「BOOKコンシェルジュ」では、あなたのお悩みや気分に合わせて、おすすめの本を選びます。コンシェルジュを務めるのは、富山県立図書館司書の竹内洋介さんです。

今月のお悩み(富山市・40代男性)
これから月がキレイになる季節。宇宙の話が読みたい
「ありす、宇宙(どこ)までも 01」
売野機子
小学館
770円(税込)

 天真爛漫な主人公が魅力

私が今更推すまでもないかもしれません、マンガ大賞2025受賞作。宇宙飛行士船長を目指すありすと、彼女を支える天才少年犬星を軸に繰り広げられる物語。

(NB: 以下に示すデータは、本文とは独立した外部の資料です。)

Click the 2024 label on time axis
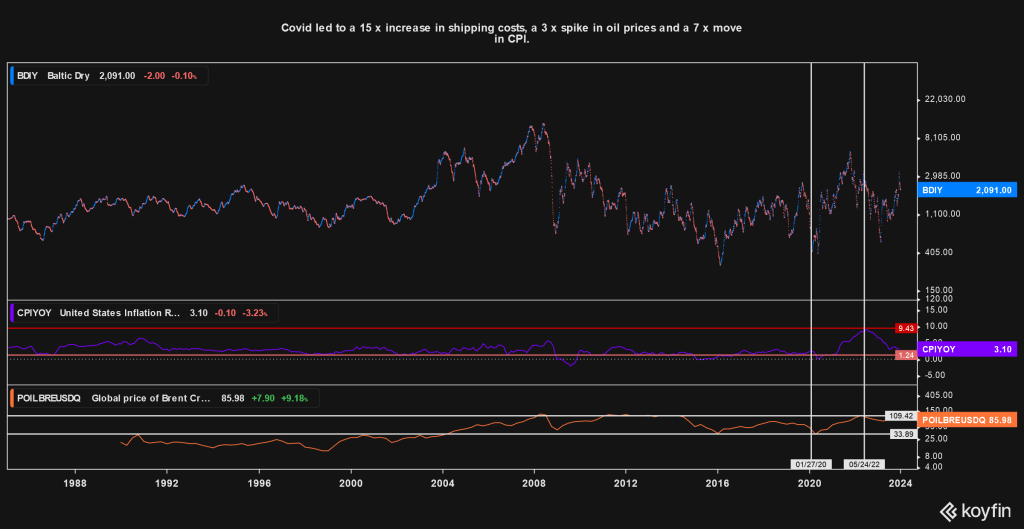The width and height of the screenshot is (1024, 529). pos(899,482)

宇宙好きなら思わず目に留まる小ネタや、登場人物たちの過去の影などもふんだんに盛り込みながら、それでいて一気に読めるのは、作品全体が主人公ありすの天真爛漫な明るさに裏打ちされ、作中の言葉を借りるなら「この人の船に乗ってみたい」と思えるような彼女の魅力によるものでしょう。4巻目が出たばかり、追いかけるなら今!


 

「月まで三キロ」
伊与原新
新潮社(新潮文庫)
781円

前向きになれる小説集

宇宙のお話となれば、富山大学で教鞭をとられた宇宙の研究者であり、前回の直木賞受賞者でもある伊与原先生の作品を外すわけにはいきますまい。

大学の先生が書いた小説? 小難しいんじゃないの? なんて先入観はどこへやら。科学的描写のわかりやすさもさることながら、登場人物の、そして読み手の、小さな心のわだかまりや負の感情を広大な宇宙が受け止めてくれるかのような、心が前向きになれるS(すこし)F(不思議な)小説集です。表題作をはじめ6作収載。


コンシェルジュ 竹内洋介さん

富山県立図書館係長(司書)。3児の父。動画全盛の今こそ「読書」の魅力を今一度広めたい!との野望あり。